• ABOUT THIS TASK: Each line of the data that mentions the string "width" needs to be identified and copied.

::::::

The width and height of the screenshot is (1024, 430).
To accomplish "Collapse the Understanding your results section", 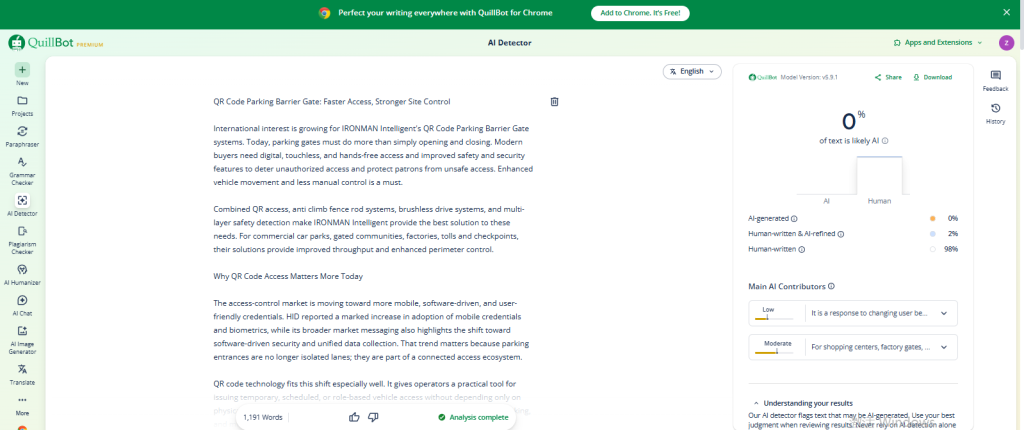I will [803, 403].
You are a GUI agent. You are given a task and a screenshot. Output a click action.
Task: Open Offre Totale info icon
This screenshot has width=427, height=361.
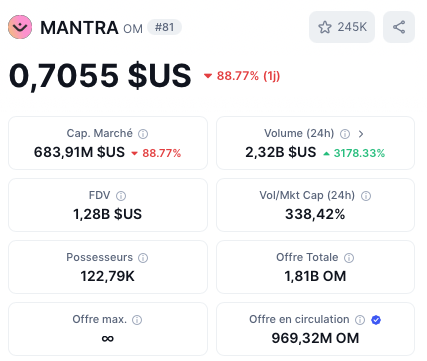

::::::

• EXERCISE ANSWER:
The width and height of the screenshot is (1024, 430).
This screenshot has width=427, height=361.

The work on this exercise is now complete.